■ **TASK OBJECTIVE**
Swap "partially visible" for "half hidden" in the material from the line containing "Viewport: 1024px width, 598px" down to the line containing "Action: (x=57, y=408)", and return only those lines with nothing else changed.

■ **DATA PROVIDED**
________

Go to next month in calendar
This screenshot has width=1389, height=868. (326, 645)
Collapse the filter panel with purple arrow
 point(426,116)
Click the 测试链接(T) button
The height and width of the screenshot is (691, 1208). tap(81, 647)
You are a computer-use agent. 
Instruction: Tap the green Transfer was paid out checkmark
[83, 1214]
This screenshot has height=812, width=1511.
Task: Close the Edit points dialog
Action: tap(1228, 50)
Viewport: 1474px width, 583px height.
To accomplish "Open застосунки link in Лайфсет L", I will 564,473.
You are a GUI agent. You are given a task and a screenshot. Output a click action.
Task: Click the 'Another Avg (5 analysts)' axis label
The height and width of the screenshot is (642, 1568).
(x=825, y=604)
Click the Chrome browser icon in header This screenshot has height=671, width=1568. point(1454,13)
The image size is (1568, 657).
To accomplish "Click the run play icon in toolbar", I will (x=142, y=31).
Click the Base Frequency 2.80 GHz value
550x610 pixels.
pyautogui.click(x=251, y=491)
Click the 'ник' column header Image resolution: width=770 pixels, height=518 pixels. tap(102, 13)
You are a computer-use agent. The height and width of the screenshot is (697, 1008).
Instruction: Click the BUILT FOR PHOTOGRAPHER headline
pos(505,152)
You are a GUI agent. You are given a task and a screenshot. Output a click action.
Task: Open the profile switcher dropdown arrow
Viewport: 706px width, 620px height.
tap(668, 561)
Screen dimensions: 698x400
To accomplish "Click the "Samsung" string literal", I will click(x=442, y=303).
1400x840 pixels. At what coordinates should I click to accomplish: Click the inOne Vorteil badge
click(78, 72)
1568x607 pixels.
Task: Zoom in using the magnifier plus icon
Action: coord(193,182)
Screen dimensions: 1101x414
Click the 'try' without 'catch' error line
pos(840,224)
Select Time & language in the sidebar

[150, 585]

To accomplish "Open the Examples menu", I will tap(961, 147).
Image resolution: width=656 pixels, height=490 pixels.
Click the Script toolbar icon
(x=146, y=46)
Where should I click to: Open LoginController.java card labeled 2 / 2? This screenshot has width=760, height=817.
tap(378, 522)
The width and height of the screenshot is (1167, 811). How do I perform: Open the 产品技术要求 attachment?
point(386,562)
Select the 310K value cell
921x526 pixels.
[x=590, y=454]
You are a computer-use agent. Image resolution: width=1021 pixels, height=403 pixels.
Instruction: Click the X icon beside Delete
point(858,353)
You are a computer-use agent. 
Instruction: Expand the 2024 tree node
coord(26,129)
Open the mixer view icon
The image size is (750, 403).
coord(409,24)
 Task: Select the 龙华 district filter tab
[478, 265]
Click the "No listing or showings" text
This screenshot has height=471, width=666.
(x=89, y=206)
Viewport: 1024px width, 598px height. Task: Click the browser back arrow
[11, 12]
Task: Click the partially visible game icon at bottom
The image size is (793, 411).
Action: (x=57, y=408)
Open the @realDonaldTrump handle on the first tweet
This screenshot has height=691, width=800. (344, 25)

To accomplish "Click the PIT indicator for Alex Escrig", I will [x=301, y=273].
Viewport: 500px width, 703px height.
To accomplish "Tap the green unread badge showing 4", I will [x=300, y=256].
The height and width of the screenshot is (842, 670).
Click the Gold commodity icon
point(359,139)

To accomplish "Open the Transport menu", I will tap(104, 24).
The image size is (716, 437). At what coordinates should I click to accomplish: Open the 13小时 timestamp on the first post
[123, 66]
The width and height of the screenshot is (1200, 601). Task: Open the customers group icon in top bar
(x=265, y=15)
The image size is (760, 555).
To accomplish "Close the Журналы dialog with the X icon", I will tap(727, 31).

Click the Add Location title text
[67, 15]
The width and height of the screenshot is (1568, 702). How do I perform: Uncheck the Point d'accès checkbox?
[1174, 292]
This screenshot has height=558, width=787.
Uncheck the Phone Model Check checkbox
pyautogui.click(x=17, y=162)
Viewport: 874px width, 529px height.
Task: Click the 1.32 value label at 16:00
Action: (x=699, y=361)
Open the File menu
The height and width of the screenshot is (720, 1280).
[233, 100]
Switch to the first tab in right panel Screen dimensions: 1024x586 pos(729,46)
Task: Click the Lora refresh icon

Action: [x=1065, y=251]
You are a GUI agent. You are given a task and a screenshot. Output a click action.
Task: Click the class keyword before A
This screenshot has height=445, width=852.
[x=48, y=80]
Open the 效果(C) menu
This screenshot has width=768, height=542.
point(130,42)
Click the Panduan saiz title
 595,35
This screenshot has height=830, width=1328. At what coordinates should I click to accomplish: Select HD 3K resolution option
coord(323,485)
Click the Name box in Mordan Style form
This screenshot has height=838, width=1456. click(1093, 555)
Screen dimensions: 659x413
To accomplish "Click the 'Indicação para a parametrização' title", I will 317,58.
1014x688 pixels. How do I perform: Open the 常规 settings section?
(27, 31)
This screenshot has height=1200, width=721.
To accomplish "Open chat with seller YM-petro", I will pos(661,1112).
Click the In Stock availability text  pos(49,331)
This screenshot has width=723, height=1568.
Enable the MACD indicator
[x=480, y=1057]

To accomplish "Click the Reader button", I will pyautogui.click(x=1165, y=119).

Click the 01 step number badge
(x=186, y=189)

________

■ **OUTPUT OF THE TASK**
Viewport: 1024px width, 598px height. Task: Click the browser back arrow
[11, 12]
Task: Click the half hidden game icon at bottom
The image size is (793, 411).
Action: (x=57, y=408)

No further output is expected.